(Stored data entries)

>>>>

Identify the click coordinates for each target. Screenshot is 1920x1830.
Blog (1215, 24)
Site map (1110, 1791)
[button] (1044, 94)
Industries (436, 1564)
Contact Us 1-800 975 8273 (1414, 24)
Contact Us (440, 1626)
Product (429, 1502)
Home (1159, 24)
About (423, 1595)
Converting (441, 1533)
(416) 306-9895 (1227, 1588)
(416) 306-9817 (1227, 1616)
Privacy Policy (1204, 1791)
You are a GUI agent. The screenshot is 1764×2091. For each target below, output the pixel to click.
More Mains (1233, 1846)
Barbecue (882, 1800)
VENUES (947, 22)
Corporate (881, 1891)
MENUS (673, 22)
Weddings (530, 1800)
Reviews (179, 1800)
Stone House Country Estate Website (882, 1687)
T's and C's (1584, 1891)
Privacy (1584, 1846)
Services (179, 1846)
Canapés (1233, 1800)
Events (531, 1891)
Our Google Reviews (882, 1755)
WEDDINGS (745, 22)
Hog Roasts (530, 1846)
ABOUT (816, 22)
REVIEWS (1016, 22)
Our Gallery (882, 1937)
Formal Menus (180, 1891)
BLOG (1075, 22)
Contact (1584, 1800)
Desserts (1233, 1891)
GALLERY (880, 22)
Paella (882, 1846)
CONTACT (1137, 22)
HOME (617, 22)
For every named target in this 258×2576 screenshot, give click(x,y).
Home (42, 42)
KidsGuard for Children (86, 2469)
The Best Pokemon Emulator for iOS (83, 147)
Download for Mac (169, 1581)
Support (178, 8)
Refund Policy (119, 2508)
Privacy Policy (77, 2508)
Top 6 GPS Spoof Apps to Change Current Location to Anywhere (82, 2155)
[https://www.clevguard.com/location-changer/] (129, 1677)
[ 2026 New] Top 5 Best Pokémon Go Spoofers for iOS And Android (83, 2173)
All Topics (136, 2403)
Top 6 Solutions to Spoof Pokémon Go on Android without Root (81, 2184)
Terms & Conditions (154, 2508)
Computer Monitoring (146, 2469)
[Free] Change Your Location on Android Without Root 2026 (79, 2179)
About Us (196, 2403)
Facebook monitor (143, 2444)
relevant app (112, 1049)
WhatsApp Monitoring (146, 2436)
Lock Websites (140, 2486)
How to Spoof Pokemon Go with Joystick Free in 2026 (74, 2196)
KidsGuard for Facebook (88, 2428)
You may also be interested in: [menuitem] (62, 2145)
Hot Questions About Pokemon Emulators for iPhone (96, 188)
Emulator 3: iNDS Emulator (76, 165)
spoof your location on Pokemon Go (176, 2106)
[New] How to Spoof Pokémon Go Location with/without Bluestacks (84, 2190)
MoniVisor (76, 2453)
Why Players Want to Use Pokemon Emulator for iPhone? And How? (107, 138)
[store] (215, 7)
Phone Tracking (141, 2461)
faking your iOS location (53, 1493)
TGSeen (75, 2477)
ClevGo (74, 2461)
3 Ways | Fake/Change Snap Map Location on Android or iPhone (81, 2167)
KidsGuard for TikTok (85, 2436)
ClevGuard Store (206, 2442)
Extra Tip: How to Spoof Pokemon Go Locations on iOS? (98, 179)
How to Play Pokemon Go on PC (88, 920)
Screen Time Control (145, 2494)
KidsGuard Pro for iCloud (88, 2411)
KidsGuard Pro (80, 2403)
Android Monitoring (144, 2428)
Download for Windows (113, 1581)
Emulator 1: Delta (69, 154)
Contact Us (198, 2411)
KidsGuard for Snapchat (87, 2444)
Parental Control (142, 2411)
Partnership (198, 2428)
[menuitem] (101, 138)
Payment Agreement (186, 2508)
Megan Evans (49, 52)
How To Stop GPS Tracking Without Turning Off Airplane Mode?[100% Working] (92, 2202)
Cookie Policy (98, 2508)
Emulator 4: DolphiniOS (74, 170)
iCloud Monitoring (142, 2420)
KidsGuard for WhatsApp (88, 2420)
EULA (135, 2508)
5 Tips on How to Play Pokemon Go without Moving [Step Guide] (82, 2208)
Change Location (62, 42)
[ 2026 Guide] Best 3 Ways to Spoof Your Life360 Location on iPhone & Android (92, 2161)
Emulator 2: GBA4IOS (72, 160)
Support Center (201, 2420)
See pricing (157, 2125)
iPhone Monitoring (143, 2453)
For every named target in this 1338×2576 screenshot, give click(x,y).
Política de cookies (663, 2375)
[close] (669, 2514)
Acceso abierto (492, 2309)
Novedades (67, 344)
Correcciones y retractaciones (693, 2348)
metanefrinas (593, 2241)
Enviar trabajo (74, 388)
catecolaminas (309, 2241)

<<<<

**Task**
If a line in the data above holds the string "Free", copy it.

**Response**
[Free] Change Your Location on Android Without Root 2026 (79, 2179)
How to Spoof Pokemon Go with Joystick Free in 2026 (74, 2196)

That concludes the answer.